There was, truly, the Polish language plastered everywhere. The television had Polish subtitles. The beer list was in Polish, Bud Light transcribed into Bud Light, but in Polish. The man behind the counter introduced himself as he walked in and said: You are here for your workers, no?
She said, Nice meeting you, André, are they the ones in the booth over there, by the wall?
—No silly shy girl they are here, at the bar with me, come now, calm down, take jacket off, take everything off and sit sit. Sit.

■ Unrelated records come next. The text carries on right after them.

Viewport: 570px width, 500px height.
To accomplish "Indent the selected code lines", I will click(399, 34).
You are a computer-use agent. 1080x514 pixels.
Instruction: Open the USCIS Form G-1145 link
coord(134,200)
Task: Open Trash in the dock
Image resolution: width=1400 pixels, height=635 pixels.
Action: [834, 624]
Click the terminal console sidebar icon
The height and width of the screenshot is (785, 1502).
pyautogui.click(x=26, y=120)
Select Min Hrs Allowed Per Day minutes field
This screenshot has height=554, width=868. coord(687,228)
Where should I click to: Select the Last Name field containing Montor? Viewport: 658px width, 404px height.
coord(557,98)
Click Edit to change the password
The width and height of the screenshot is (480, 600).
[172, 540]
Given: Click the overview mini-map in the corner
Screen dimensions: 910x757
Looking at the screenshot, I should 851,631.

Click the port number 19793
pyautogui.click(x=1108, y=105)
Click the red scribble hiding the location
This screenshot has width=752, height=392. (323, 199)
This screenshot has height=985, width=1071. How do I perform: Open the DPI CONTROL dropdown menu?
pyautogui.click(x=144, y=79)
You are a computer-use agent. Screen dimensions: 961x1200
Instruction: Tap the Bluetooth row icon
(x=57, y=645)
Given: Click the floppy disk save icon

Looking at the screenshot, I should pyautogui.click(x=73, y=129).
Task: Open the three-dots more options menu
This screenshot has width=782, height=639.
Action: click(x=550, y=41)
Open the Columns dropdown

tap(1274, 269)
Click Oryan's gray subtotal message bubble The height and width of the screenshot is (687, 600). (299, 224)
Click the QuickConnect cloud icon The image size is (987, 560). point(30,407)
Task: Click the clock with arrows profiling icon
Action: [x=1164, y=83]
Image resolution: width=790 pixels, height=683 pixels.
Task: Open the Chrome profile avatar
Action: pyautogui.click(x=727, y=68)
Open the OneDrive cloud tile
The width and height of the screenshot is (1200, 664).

It had been true. They were stool sitting, relaxed, at the bar. Each one of them. Not that she knew “each one of them” but recognized their faces, vaguely their names. In order:
Gillian Daryl Tom Sharon (Shanon?) Clark Jack (or was it Jackie, she was never sure) Lauren B. Laurie B. Stacy Linda was not present. Linda was her boss. Linda was this in the mornings: She walks in, her pixie-cut black hair, eyeballs so large the whites barely frame pupils. Her head, huge head, resting on her neck like a queen, rising over a dress collar, rising over the rest of the heads in the room.
Linda was not there. Not present. Too busy? She tapped Gillian on the shoulder.
But her eyeballs, Linda’s, Emily thought of: of course, she’s busy, at home, busy, with her—did she have a husband, Emily had never bothered to ask—or was afraid to ask, of the answer, but— no, impossible, she must have had a boy—friend, the thought made her—she turned to Gillian, opened her mouth, parted those lipsticked flappers and before she could utter even a Hiya!:
—Get me the god fuck out of here. Gillian, Emily knew from the brief friendship she feigned with this particularly red-headed co-worker, was draining the company of its paper resources to write a play she called: Harry and Honey Go to the Theater, some self-referential satire about Theater and Plays which, as Gillian had told her in the lunch room, was about people paying for make-believe, as if they couldn’t act the part in front of their friends for free in the living rooms of their apartments.